# What is expected
Using the article on CO2 injection below, state whether each statement agrees with it. Answer yes or no and quote the deciding words of the article. 1. Tertiary CO2 injection in onshore North American fields regularly achieves incremental oil recoveries of 4-12% STOIIP. 2. UKCS fields are at lower pressures than onshore CO2 projects. 3. Retained gas volumes for tertiary CO2 WAG floods are typically 30-40% HCPV.

Eugene Balbinski (eugene.balbinski@ecltechnology.com) of ECL Technology Ltd (http://www.ecltechnology.com) summarises the findings of work undertaken for the DTI’s Oil and Gas Directorate under the SHARP programme investigating the potential for CO2 injection in UKCS reservoirs.

The physical properties of CO2 make it a potentially significant IOR (Incremental Oil Recovery) injection gas, with application in situations that would not benefit from hydrocarbon gas injection. The history of successful CO2 injection projects in the US Permian Basin bears testimony to this view. CO2 injection could increase UKCS reserves substantially and dispose of a significant fraction of the CO2 emitted by the UK power generation/industry.

Tertiary CO2 injection in onshore North American fields is a successful IOR technique that regularly achieves incremental oil recoveries in the range 4-12% STOIIP (Stock Tank Oil Initially In Place). Retained gas volumes are typically 10-25% HCPV (Hydrocarbon Pore Volume) for tertiary CO2 WAG (Water Alternating Gas) floods. The incremental oil production, expressed in reservoir barrels, is generally between 50 and 100% of the volume retained in the reservoir.

Although UKCS fields are at higher pressures than onshore CO2 projects, the higher temperatures compensate to give similar CO2 densities at reservoir conditions in both UKCS and Permian Basin floods. Consequently, similar quantities of CO2 would be required to sweep a given reservoir volume in both cases.

Benefits
The overall benefits from CO2 injection if it were implemented on a large scale in the North Sea are wide ranging, Figure 1. At the individual field level, the direct economic benefits include the incremental oil produced from CO2 injection and the additional waterflood reserves resulting from any field life extension and consequent satellite tie-ins. At the national level, there are benefits to government from increased economic activity, reduction in CO2 emissions and strategic positioning for exporting technology and expertise.

# Data excerpts
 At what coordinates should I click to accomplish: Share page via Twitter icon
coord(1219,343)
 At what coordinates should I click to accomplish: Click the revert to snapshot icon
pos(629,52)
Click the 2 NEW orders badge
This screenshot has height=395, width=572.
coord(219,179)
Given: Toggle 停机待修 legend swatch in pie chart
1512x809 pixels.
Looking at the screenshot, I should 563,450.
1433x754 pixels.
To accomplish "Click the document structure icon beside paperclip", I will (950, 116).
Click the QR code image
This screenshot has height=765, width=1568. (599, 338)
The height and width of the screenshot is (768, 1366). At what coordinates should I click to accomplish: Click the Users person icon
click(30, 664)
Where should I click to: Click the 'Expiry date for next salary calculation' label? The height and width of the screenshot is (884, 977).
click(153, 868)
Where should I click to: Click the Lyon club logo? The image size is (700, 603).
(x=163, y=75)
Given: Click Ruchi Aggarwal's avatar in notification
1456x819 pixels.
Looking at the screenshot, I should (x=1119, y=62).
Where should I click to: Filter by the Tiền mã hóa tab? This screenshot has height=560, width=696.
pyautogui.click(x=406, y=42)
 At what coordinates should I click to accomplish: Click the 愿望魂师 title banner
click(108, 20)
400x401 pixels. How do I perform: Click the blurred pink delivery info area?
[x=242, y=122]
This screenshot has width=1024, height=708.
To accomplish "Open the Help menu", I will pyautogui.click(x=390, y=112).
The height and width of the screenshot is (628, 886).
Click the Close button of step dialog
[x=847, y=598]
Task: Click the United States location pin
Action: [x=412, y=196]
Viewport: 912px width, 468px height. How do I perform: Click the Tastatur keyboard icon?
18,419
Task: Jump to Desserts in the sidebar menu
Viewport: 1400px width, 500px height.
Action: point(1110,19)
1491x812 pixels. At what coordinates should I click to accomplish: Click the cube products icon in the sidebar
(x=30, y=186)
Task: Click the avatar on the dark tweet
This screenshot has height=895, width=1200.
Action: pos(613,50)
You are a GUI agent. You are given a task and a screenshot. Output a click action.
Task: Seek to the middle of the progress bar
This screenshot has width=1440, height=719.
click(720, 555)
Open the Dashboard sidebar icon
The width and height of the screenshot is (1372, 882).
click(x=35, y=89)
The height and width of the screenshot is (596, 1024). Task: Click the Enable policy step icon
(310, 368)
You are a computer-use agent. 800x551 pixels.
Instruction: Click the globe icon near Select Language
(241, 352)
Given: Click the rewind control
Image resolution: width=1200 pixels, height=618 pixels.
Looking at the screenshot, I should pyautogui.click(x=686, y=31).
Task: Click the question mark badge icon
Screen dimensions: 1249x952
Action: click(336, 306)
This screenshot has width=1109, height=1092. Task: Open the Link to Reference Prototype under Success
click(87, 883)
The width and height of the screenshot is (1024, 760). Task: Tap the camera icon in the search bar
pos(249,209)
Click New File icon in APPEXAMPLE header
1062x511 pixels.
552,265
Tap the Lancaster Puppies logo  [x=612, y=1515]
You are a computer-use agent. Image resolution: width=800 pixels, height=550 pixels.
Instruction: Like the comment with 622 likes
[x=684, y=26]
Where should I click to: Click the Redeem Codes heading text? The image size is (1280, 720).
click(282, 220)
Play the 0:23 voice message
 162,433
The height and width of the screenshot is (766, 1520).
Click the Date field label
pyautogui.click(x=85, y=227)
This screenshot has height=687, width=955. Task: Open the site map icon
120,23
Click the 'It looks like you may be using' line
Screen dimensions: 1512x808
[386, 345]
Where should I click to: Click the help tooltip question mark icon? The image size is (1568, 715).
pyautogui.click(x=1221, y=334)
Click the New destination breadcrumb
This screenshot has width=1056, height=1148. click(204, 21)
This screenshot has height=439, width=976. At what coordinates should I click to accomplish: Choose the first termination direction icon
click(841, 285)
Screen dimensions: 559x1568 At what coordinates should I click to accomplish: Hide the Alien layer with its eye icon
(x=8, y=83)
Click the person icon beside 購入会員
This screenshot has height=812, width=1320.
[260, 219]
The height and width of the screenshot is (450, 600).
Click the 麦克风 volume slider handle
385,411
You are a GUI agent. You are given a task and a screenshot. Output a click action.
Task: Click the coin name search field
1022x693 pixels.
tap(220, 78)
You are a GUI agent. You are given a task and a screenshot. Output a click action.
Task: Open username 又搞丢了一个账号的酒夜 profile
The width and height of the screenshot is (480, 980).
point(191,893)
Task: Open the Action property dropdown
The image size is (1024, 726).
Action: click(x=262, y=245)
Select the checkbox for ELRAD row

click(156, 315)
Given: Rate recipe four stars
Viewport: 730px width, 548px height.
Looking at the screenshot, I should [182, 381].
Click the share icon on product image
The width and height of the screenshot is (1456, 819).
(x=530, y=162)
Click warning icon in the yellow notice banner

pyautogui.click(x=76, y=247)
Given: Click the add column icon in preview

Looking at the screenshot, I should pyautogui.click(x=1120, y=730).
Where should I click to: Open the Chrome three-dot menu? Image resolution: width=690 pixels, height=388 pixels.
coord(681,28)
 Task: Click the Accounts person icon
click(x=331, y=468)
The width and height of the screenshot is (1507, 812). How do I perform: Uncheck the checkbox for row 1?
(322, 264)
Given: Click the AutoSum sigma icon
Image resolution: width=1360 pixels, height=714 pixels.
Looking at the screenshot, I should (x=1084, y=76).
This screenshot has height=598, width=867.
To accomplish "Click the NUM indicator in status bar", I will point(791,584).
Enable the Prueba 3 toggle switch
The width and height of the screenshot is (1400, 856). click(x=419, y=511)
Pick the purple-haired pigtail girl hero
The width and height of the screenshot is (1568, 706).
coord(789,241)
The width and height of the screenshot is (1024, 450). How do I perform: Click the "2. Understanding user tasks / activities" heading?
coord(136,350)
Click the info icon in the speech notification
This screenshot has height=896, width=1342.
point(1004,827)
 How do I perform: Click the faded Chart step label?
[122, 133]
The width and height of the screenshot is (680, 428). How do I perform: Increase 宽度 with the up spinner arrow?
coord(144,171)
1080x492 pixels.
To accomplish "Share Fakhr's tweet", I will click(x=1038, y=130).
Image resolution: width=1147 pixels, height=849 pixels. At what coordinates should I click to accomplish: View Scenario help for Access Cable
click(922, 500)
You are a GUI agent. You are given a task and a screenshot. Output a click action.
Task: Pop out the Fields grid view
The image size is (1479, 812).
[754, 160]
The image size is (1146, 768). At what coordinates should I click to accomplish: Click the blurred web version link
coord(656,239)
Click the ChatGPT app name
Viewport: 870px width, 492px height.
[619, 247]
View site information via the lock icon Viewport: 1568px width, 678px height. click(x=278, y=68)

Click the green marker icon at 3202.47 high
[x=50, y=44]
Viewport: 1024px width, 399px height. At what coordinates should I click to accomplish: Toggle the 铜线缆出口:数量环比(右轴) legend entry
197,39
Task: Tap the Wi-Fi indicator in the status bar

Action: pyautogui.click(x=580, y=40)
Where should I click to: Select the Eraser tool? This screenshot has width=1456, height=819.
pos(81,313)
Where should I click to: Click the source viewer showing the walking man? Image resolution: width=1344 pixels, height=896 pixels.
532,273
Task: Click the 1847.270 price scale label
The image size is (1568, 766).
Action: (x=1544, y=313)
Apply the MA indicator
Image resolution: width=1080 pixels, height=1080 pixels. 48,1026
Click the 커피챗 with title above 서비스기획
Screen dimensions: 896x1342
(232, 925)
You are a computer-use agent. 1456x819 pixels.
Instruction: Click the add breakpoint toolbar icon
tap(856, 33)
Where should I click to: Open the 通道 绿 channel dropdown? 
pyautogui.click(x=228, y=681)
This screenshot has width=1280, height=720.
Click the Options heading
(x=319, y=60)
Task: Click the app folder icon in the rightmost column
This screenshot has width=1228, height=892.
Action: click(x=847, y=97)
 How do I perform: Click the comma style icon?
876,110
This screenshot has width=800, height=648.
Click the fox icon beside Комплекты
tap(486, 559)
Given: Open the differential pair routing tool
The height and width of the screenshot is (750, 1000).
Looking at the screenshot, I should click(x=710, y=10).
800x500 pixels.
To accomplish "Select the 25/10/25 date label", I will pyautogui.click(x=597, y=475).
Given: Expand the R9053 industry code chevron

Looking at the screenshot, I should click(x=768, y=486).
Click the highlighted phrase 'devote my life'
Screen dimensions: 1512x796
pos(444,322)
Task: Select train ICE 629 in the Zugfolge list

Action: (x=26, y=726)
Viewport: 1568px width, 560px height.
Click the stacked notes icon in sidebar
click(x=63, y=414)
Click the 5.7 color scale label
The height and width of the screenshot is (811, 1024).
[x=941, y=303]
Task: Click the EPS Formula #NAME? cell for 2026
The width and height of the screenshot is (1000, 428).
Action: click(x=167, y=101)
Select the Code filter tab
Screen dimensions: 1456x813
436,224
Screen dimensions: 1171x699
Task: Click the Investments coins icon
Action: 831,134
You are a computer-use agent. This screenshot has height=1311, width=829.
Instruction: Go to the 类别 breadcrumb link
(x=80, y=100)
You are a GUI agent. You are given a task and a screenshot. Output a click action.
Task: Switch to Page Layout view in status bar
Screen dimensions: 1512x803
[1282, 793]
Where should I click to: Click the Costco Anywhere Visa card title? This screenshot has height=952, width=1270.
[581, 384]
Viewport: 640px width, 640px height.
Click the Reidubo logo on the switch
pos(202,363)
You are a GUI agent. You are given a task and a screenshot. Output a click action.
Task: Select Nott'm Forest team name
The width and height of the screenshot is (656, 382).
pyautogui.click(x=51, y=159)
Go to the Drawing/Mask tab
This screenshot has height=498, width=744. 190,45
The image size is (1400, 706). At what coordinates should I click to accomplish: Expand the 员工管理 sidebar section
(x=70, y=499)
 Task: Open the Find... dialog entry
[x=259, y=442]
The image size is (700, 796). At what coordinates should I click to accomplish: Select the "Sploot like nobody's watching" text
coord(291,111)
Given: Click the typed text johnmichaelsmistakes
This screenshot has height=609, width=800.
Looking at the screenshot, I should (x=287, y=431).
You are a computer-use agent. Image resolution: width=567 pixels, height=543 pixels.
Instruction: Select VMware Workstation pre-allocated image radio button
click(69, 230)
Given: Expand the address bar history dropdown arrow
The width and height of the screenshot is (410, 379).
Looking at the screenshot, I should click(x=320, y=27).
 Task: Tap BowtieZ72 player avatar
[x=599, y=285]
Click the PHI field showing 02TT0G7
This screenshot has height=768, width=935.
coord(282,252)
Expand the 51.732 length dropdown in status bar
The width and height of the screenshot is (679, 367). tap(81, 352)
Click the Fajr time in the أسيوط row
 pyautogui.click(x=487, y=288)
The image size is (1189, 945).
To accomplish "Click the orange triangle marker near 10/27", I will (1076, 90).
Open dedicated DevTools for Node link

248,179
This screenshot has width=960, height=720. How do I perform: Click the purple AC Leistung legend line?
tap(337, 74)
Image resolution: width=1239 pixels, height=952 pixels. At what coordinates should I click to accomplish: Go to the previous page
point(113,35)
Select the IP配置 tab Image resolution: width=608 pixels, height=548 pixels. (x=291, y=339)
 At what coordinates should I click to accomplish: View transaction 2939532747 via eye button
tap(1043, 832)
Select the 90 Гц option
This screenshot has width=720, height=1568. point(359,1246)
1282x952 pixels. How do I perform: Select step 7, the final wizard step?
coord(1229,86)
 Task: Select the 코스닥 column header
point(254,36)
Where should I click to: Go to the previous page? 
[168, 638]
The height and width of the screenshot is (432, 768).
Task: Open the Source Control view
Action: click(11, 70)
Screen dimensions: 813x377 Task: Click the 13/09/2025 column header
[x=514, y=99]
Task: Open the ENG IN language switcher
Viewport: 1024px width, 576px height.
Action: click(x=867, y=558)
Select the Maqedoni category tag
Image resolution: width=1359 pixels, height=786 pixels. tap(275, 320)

# Written solution
1. Yes: "regularly achieves incremental oil recoveries in the range 4-12% STOIIP"
2. No: "UKCS fields are at higher pressures than onshore CO2 projects"
3. No: "Retained gas volumes are typically 10-25% HCPV (Hydrocarbon Pore Volume) for tertiary CO2 WAG (Water Alternating Gas) floods"